FRAGMENT TEKSTU:
- - - -

Posted: Wed, 18 May 2005, 21:17
by Pank
kate wrote:Zeznał, że widział jak Gavin i jego młodszy brat masturbowali się oglądając jakieś pornograficzne filmy czy czasopisma. Uciekł, kiedy chłopcy zapytali się go, czy nie chciałby się do nich dołączyć.
:smiech:

Wino, czasopisma pornograficzne i grupowa masturbacja? W sumie współczuję nieco Gavinowi... gdyby takie rzeczy dotyczyły mnie i czytałby je cały świat, to by mi miło nie było. Ale niech się chłopak kompromituje, skoro chciał... :]

Re: 18.5.05 - sąd

Posted: Wed, 18 May 2005, 21:47
by dzina
Wygląda na to, że bracia mają długą historie z winem i pornografią. To tu sobie wypili to tam...Co za niesforne dzieciaki :hahaha:

Pank wrote: Michael dalej zmęczony, bez okularów, znów w jednokolorowej kamizelce. Podtrzymywał dziś Katherine, ale po zdjęciach trudno wywnioskować, czy z nią wszystko dobrze.
Wczoraj MJ też trzymał mamę za rękę!
Na tej fotce wygląda jakby coś jej dolegało, ale może to tylko przemęczenie!

Image

Image

Image

Michelle Jackson ciocia MJ'a :podejrzliwy:
Image

Posted: Wed, 18 May 2005, 22:03
by kate
ja tak troszkę od tematu...

- - - -

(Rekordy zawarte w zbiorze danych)
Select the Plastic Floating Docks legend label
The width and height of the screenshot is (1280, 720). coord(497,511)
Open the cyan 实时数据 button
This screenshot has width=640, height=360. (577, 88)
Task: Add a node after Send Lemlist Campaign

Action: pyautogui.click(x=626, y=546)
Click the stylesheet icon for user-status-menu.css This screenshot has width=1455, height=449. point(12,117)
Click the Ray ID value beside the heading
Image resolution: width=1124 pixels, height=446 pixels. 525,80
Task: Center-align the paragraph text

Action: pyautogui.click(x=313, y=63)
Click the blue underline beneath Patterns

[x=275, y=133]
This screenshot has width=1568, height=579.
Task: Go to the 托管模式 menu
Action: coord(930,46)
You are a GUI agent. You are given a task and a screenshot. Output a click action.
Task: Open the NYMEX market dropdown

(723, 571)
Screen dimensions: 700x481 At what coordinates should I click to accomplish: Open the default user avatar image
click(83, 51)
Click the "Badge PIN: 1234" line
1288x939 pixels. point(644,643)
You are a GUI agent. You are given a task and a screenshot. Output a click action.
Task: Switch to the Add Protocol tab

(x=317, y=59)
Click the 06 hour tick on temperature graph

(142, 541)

- - - -

POLECENIE: Kontynuuj wątek forum o rozprawie sądowej z 18 maja 2005 roku, zaczynając zaraz po jego ostatnim zdaniu.

WYNIK ZADANIA:
tak sobie myślę, że pasowałoby to Sneddona... w końcu to jego piosenka ;) :P

http://www.potterpuppetpals.com/sexy.swf

Re: 18.5.05 - sąd

Posted: Wed, 18 May 2005, 22:22
by cicha
dzina wrote:Michelle Jackson ciocia MJ'a :podejrzliwy:
:podejrzliwy:
Bialoskora ciotka, ze strony ojca MJ'a o murzynskich korzeniach?
Jesli to prawda, to wreszcie ktos (nieslawny) z rodziny Jacksonow, pokazal, "prawde" o dziedzicznym vitiligo....tym, co nie dowierzaja....Czyzby Michael nie byl osamotniony we wlasnej rodzinie z ta dolegliwoscia?

Edit -> Noooo :wariat: powiedzmy, ze wyglada na opalona. Moze teoria mieszanych ras....roznych przodkow....Chyba, ze owa ciocia....nie jest tak do konca spokrewniona....Ok. Juz wiecej sie na ten temat nie wypowiadam. I tak MJ jest w tym calym klanie NumberOne. To co ja na jakas ciocie Michaela sie ogladam :wariat:

Tak sobie tylko glosno dywaguje :wariat: glupija
Ps. To forum nie moze zniknac :mlotek:
;-)

Posted: Wed, 18 May 2005, 22:27
by Pank
Uwielbiam tą pieśń :-)

Przydałaby się wersja z Sneddonem (na Flashu to ja się nie znam, ech...), ten Severus cały to mi się z Michaelem obecnym kojarzy, co jeszcze bardziej wyraźniej widać było na filmie "Man in the mirror" :>

A ta ciotka to niespecjalnie biała jest, ani też specjalnie czarna ostatecznie - ale powątpuję w vitiligo; zaraz u wszystkich Jacksonów byśmy doszukiwali się tej choroby ;)

Posted: Thu, 19 May 2005, 19:31
by dzina
Wczoraj (18.05.05) pojawił się Frank Dileo, ciekawe po co :-/ Czy on przypadkiem nie miał na pieńku z MJ? Może się mylę ale wydaje mi się, że coś kiedyś zgrzytało!

Image

:-)
Image

Posted: Thu, 19 May 2005, 20:20
by MJowitek
kate wrote:ja tak troszkę od tematu...
tak sobie myślę, że pasowałoby to Sneddona... w końcu to jego piosenka ;) :P

http://www.potterpuppetpals.com/sexy.swf
Michaela wspierają fani z transparentami, ale Snedon też ma swych miłośników.
Oto i jeden z nich...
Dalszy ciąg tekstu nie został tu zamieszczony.